- _JOB_:
Turn the lines from the one containing "The width and height of the screenshot is (627, 367)." through the end of the records into a Markdown table with the columns Row and Line, giving each line its row number and skipping blank lines.

-=-=-

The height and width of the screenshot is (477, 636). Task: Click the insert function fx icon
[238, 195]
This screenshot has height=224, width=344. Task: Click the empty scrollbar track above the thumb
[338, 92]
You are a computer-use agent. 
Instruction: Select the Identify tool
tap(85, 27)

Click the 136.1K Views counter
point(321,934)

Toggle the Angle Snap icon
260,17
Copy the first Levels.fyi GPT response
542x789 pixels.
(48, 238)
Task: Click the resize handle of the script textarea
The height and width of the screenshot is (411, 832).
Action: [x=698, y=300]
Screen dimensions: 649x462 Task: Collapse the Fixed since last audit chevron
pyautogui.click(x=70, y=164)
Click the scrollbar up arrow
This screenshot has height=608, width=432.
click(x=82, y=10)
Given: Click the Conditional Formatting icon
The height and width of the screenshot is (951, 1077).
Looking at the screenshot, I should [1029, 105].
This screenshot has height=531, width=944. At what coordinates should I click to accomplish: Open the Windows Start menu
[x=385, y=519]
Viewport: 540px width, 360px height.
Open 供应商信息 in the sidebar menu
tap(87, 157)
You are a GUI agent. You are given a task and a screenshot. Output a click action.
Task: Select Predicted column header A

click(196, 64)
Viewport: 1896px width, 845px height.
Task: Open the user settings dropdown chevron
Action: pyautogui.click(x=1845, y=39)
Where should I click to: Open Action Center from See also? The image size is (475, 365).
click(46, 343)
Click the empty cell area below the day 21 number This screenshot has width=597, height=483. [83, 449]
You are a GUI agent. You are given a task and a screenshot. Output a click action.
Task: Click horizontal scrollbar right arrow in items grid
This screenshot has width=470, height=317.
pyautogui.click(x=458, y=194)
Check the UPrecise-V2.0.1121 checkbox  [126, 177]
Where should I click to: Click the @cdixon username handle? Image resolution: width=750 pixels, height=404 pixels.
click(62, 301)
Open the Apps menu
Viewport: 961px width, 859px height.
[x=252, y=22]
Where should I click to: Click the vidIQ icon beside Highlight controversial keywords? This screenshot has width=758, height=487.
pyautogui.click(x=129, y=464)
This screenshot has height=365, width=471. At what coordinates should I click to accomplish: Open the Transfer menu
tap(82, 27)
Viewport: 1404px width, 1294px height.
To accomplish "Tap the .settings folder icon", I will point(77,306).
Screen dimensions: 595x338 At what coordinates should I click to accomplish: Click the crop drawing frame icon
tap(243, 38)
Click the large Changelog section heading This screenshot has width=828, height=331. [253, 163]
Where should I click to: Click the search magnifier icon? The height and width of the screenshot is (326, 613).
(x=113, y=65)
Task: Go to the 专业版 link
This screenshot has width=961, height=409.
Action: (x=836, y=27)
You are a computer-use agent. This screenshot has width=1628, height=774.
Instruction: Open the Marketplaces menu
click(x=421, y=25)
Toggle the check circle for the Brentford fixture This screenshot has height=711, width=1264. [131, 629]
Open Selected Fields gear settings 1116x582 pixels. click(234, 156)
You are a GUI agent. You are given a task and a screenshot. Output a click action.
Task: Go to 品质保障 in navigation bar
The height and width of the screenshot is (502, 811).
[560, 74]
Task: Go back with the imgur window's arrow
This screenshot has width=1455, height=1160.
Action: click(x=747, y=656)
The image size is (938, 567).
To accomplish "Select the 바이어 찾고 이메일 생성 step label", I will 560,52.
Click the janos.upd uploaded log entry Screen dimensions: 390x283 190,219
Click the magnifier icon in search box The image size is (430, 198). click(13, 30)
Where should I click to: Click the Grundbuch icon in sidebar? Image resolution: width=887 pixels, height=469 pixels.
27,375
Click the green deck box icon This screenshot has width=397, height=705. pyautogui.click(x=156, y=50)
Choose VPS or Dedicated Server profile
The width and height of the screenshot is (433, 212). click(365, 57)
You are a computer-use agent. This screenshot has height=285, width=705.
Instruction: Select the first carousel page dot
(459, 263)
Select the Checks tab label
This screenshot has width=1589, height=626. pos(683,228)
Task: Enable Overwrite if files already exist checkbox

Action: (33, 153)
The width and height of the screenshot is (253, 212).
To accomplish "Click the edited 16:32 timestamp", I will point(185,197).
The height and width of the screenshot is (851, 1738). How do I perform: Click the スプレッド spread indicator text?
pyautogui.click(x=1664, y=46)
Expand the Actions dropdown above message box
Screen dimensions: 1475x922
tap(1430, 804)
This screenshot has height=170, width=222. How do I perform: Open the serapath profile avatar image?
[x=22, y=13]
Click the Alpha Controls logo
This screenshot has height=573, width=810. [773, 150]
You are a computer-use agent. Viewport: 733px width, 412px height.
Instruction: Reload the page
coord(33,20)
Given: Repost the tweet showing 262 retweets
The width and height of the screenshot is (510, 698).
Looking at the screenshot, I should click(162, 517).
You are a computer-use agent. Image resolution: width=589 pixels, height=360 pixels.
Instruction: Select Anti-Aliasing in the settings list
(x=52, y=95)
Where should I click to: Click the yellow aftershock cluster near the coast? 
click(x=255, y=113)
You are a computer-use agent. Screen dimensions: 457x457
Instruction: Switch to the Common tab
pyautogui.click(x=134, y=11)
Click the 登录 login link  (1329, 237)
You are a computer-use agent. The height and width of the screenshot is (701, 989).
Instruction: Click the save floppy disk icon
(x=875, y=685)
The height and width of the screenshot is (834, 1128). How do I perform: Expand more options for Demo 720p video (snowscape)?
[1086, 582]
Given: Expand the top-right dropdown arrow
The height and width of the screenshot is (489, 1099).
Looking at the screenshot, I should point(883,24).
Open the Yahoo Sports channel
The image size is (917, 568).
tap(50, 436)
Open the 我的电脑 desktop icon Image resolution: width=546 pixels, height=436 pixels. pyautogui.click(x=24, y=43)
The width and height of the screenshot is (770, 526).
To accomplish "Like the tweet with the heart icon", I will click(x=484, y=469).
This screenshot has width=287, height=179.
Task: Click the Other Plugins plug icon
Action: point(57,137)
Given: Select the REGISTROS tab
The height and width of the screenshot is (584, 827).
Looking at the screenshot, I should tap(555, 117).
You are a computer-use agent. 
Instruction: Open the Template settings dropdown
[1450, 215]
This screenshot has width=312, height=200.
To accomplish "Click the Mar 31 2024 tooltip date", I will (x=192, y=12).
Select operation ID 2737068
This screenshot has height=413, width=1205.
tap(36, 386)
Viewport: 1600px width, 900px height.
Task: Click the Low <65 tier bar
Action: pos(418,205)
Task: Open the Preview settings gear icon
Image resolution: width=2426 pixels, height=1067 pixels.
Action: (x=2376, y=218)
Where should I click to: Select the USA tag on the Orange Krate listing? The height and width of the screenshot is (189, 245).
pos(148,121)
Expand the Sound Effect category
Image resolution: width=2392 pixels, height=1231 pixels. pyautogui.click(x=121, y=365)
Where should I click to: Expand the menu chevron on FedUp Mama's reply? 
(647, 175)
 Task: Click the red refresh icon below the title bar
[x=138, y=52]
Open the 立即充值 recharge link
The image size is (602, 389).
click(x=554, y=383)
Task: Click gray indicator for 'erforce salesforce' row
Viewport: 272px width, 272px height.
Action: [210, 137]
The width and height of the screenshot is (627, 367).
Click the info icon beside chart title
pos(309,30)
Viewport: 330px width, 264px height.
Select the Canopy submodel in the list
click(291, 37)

-=-=-

- _EXERCISE RESULT_:
| Row | Line |
|---|---|
| 1 | The width and height of the screenshot is (627, 367). |
| 2 | Click the info icon beside chart title |
| 3 | pos(309,30) |
| 4 | Viewport: 330px width, 264px height. |
| 5 | Select the Canopy submodel in the list |
| 6 | click(291, 37) |